Tra l'altro, questo vale anche e soprattutto per i lavoratori autonomi e i freelance colpiti dalla crisi, i quali non hanno alcuni diritto di percepire il sussidio di disoccupazione e quindi dipendono completamente da Hartz IV per il loro sostentamento diretto (a parte alcuni programmi regionali che hanno cercato di aiutarli con dei sussidi). Sebbene il test sulla consistenza del patrimonio sia stato sospeso fino al 30 giugno 2020, le probabilità che i lavoratori autonomi colpiti dalla crisi, già nella seconda metà dell'anno, si trovino anche solo parzialmente in condizioni simili a quelle di prima del lockdown, sono molto basse. Ciò significa che, prima di poter continuare a ricevere l'assistenza di base, a partire dal mese di luglio, dovranno utilizzare i pochi risparmi che hanno accumulato. Le attese per il futuro di questo gruppo di persone dovrebbero essere quindi tutt'altro che positive.

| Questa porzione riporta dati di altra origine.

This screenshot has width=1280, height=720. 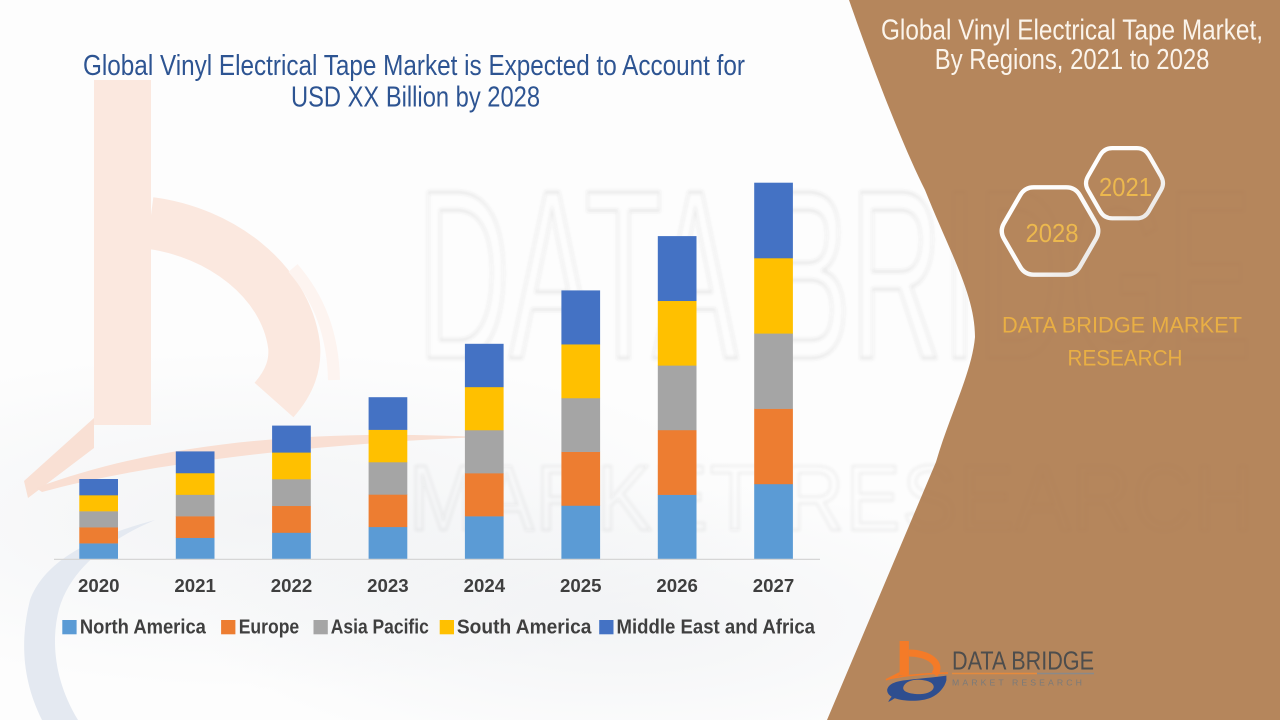 I want to click on svg-text: 2028, so click(x=1052, y=234).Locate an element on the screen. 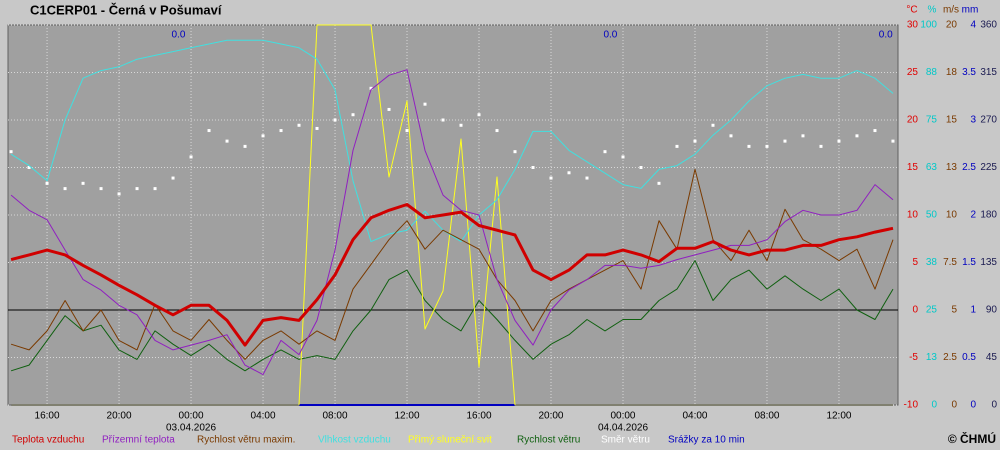 The image size is (1000, 450). y-tick-label: 63 is located at coordinates (932, 168).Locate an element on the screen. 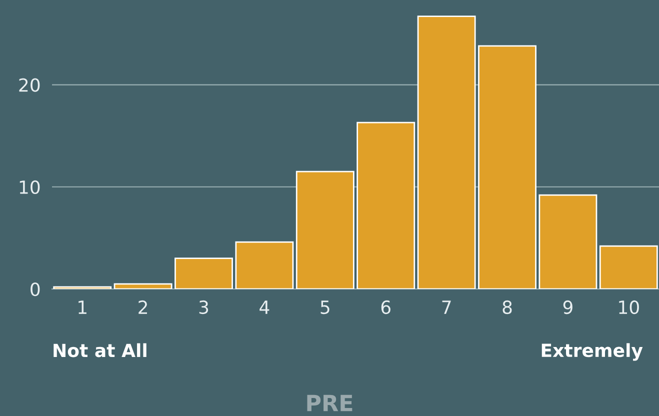 The image size is (659, 416). x-tick-label: 9 is located at coordinates (568, 307).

Il crollo di status sociale dei disoccupati di lunga durata, previsto dallo Stato attraverso la legislazione Hartz, ha portato ad un notevole calo nella disponibilità dei sindacati a scioperare in favore di accordi salariali ragionevoli. Il rischio di perdere il proprio status sociale quando si perde il lavoro è così grande che qualsiasi minaccia da parte dei datori di lavoro di chiudere gli impianti di produzione e di spostare la produzione viene preso sul serio, spingendo quindi i sindacati a fare delle concessioni nelle trattative salariali. Questa legislazione, che si basa esplicitamente sull'idea che i disoccupati dovrebbero essere incoraggiati a fare di piu' per trovare un lavoro già esistente, era già molto piu' che discutibile quando è stata introdotta. Oggi è estremamente piu' pericolosa.
Chi ora sta perdendo il lavoro diventa disoccupato perché lo Stato gli ha vietato di continuare a lavorare o almeno ha reso più difficile la produzione nell'azienda in cui era impiegato. Minacciare queste persone con Hartz IV è antisociale, ingiusto e macro-economicamente destabilizzante. Lo Stato, che è direttamente responsabile della perdita di posti di lavoro, ha l'obbligo - per ragioni morali oltre che razionali dal punto di vista macroeconomico - di garantire immediatamente l'introduzione di regole generose in caso di perdita del posto di lavoro. Una garanzia del 70-80% dell'ultimo reddito per almeno due anni, indipendentemente dall'età, sarebbe una misura che tranquillizzerebbe molte menti e permetterebbe ai sindacati di fare ciò che ora è economicamente necessario.
Non saremo comunque in grado di evitare un cambiamento strutturale di vasta portata nell'economia, volenti o nolenti. Possiamo, tuttavia decidere se molte persone, e soprattutto quelle economicamente e socialmente più deboli, saranno messe da parte o se tutti avranno la possibilità di superare rapidamente la crisi. Se lo Stato accompagna il cambiamento strutturale con una assicurazione contro la disoccupazione forte (e una protezione equa per coloro che non hanno accesso all'indennità di disoccupazione), allora tutti coloro che diventeranno disoccupati e quindi dovranno cambiare lavoro e riqualificarsi, potranno essere coinvolti senza alcun timore di cambiare.
Se invece lo Stato lascia immutato l'attuale quadro normativo relativo all'assicurazione contro la disoccupazione e alla sicurezza di base e si concentra solo sulla conservazione delle vecchie strutture sul lato del capitale (ad esempio Lufthansa), o sulla promozione degli investimenti in nuove strutture piu' ecologiche, non sarà possibile sfuggire all'accusa di voler mettere gli interessi degli investitori al di sopra di quelli dei lavoratori. La convinzione che tutta la ricchezza nel lungo termine derivi principalmente dalle imprese era già discutibile ai tempi in cui il settore delle imprese si stava ancora indebitando, e quindi si assumeva il compito macroeconomico che ci si aspetterebbe da questo settore. Oggi è chiaramente sbagliato.